| Selected extract |
============
# Adapt JFnet to healthy vs. diseased decision on Kaggle DR data

### Motivation

* optretina: label noise & transfer of JFnet to new dataset with potentially differing statistics
* kaggle dr: this should give us a feeling on how good we can get roughly

In [None]:
import theano
import theano.tensor as T
import lasagne
import numpy as np
import sys
sys.path.append('..')
import os

from progressbar import ProgressBar
import models
from datasets import KaggleDR

## Image preprocessing

In [None]:
# Training images
%run ../convert_JF.py --directory=../data/kaggle_dr/train --convert_directory=../data/kaggle_dr/train_JF_512 --crop_size=512 --extension=jpeg --n_proc=4

# Test images
# TODO: I don't have the raw test images get the resized ones from vaneeda
%run ../convert_JF.py --directory=../data/kaggle_dr/test --convert_directory=../data/kaggle_dr/test_JF_512 --crop_size=512 --extension=jpeg --n_proc=4

## Feature extraction

from Jeffrey de Fauw's network, originally trained on Kaggle DR competition

In [None]:
def extract_features(source_path=None, source_filenames=None, last_layer=None, outfile=None, batch_size=2):
    input_var = T.tensor4('inputs')
============
| Information shown |
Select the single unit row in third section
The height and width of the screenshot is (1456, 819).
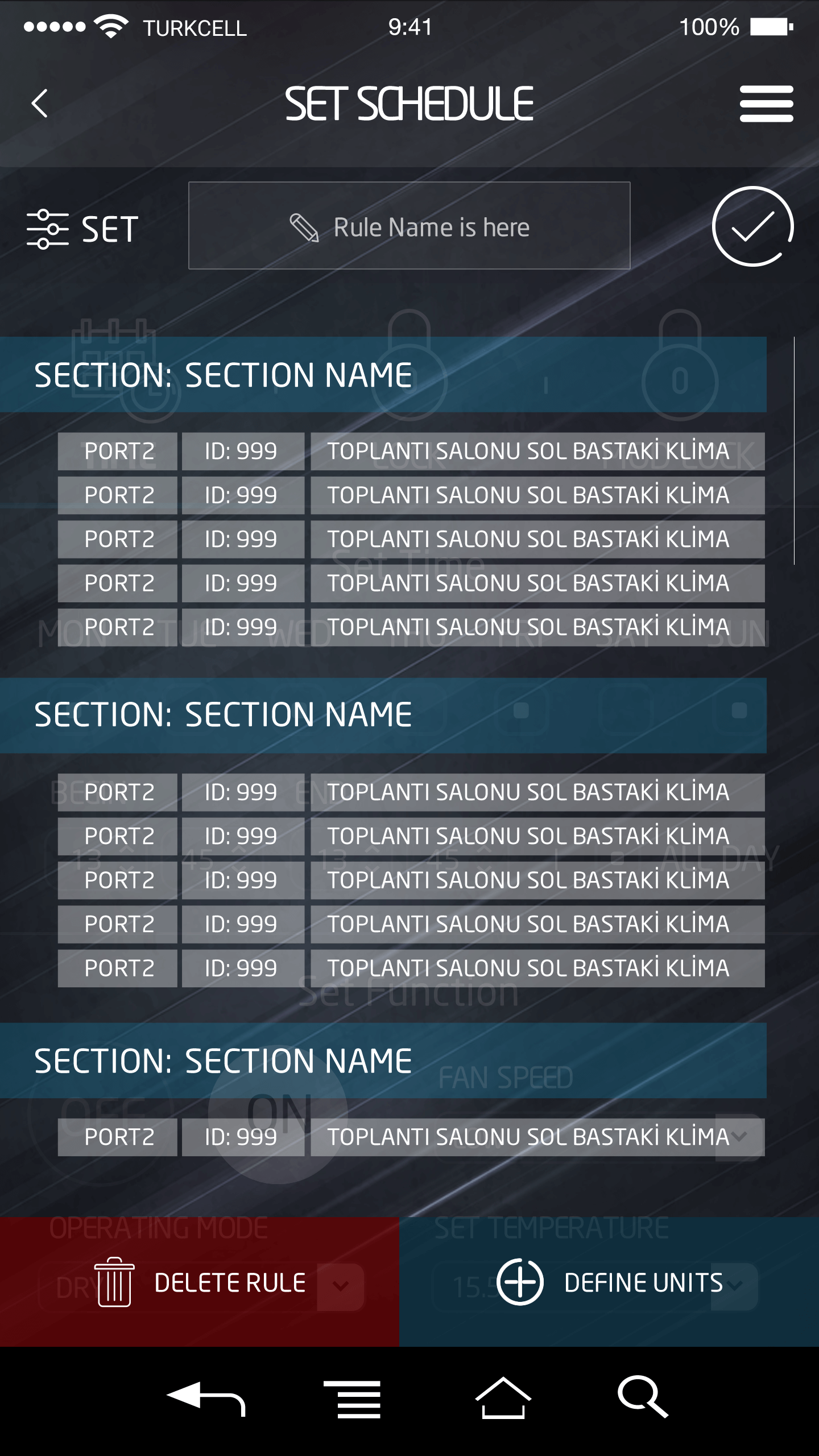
============
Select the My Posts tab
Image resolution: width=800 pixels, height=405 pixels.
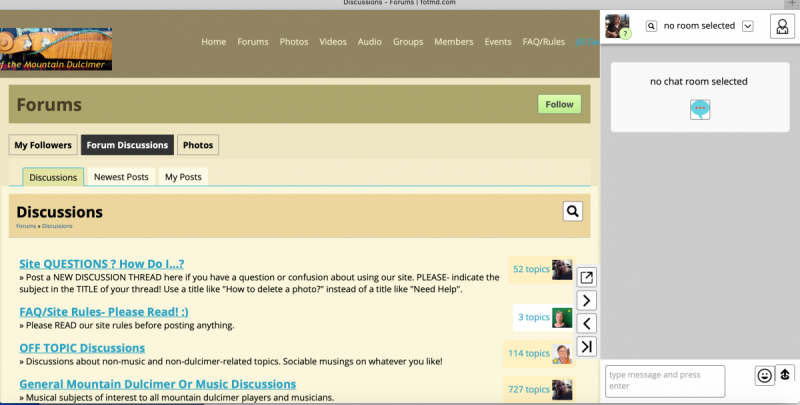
============
| Work task |
Copy out the stretch of the JFnet notebook above from "# Adapt JFnet" through "sys.path.append('..')" with no changes.

| The completed task |
# Adapt JFnet to healthy vs. diseased decision on Kaggle DR data

### Motivation

* optretina: label noise & transfer of JFnet to new dataset with potentially differing statistics
* kaggle dr: this should give us a feeling on how good we can get roughly

In [None]:
import theano
import theano.tensor as T
import lasagne
import numpy as np
import sys
sys.path.append('..')